The acquisition of Padre indicates Pump's intention to move beyond Solana, reach multi-chain users, and leverage Padre's front-end to support BNB ecosystem assets. This aligns with Delphi Digital's earlier prediction that Pump would eventually acquire an endpoint or endpoint-related asset to strengthen its traffic entry point and integrate more user journeys. However, aside from these moves, the team has remained low-key. An investor call has been scheduled but has not yet taken place at the time of writing, so more concrete information may be forthcoming.

Pump's leadership has also expressed interest in the broader ICM (Internet Capital Markets) category, but this is not a core area for Delphi Digital, nor does it align with Pump's current core identity or product strengths. Believe was the first to attempt this model but failed to gain real traction, while MetaDAO has since become the dominant player in the "high-quality founders + community" fundraising space. ICM also clashes with Pump's brand image in terms of culture and structure, which is built on speculation, speed, and a creator meme culture, rather than a long-term governance or prophetic governance system.

To succeed in the ICM space, Pump needs to delve deeper into heavily governed structures and attract non-crypto teams looking to operate on-chain, which isn't where most of Pump's current users or creators are located. While there is theoretically room for growth if teams are seriously committed, I believe this is a secondary or alternative direction, rather than a natural extension of the existing flywheel effect that Pump will have by 2026.

Looking ahead to 2026, key questions revolve around whether Pump can finally create an incentive-consistent model for creator tokens , whether it can meaningfully scale to multi-chain markets through Padre, how to manage token unlocking and declining revenue visibility, and which product vertical it will choose as its most aggressive entry point. Currently, its strategy appears to be spread across multiple levels, from live streaming to ICM to mobile. At some point, the team may need to identify a primary entry point, and for most of 2025, that entry point seems to be live streaming. Now, that's becoming less clear.
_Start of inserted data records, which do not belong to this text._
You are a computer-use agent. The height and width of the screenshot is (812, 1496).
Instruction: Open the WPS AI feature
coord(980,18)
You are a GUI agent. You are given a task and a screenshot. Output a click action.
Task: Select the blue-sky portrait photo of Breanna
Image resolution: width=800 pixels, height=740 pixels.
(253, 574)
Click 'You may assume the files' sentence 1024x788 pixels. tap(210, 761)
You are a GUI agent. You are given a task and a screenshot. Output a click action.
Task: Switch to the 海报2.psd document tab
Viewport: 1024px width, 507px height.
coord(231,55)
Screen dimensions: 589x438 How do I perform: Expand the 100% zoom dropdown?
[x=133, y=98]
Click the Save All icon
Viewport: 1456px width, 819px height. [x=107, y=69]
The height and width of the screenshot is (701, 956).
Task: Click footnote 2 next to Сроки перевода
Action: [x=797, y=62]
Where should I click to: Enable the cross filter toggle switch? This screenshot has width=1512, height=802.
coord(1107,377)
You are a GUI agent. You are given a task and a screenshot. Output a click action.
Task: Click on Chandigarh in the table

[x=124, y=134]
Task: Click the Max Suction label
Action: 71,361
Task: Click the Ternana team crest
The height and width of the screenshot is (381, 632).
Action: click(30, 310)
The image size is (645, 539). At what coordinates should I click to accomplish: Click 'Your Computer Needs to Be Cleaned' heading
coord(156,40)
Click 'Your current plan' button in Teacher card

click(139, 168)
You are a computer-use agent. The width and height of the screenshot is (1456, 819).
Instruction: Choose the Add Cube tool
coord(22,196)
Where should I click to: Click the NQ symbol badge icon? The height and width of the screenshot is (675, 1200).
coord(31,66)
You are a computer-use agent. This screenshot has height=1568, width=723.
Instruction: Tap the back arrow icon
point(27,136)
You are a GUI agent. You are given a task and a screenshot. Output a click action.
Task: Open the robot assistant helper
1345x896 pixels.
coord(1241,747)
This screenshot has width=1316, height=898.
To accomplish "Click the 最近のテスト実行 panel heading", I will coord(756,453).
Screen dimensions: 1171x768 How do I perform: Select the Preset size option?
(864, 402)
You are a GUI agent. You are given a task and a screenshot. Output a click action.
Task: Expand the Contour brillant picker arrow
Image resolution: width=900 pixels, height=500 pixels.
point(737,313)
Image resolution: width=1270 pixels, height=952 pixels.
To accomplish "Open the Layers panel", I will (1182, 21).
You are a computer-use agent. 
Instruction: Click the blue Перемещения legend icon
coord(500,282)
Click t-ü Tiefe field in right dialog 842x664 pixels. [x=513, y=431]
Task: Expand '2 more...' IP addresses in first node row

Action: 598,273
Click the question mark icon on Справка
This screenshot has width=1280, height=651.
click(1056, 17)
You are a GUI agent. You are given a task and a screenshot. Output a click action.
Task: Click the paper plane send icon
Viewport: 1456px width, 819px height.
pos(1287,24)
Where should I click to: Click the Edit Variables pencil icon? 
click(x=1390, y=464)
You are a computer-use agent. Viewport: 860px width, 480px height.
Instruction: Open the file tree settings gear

Potential breakthrough: iGaming and mobile devices

The bigger question is whether Pump can still attract a larger number of non-crypto creators . This may require reshaping the creator token flywheel and introducing stronger, longer-term incentives to maintain its viral potential beyond the crypto-native community. The original elements are already there. In 2025, Bagwork's operation gave Delphi Digital a glimpse of what this model would look like if it succeeded, at which point Pump seemed close to crossing the chasm.

Pump also has significant room to expand its product suite. One strategic direction the team should seriously consider is entering the iGaming or casino-related vertical; a Kick/Stake-like model that naturally aligns with Pump's speculative-driven user base. This would create deep synergies with its memecoin and live streaming ambitions, and the category's monetization potential is already proven. Shuffle's net gaming revenue and weekly lottery distribution demonstrate just how big this opportunity can be when executed correctly.

Pump's mobile app is another underutilized strength . Deeper promotion on mobile can broaden traffic sources, making the product more accessible to mainstream users and providing creators with more monetization opportunities. Combined with iGaming, this would meaningfully expand Pump's potential user base while reinforcing the platform's already proven strengths.

Despite the uncertainties, Pump remains one of the most resilient consumer applications in this cycle , maintaining its dominance even as the broader macro environment shifts. Substantial progress in either direction could catalyze a meaningful market sentiment reset and pave the way for Pump to achieve broader breakthroughs beyond the crypto-native community.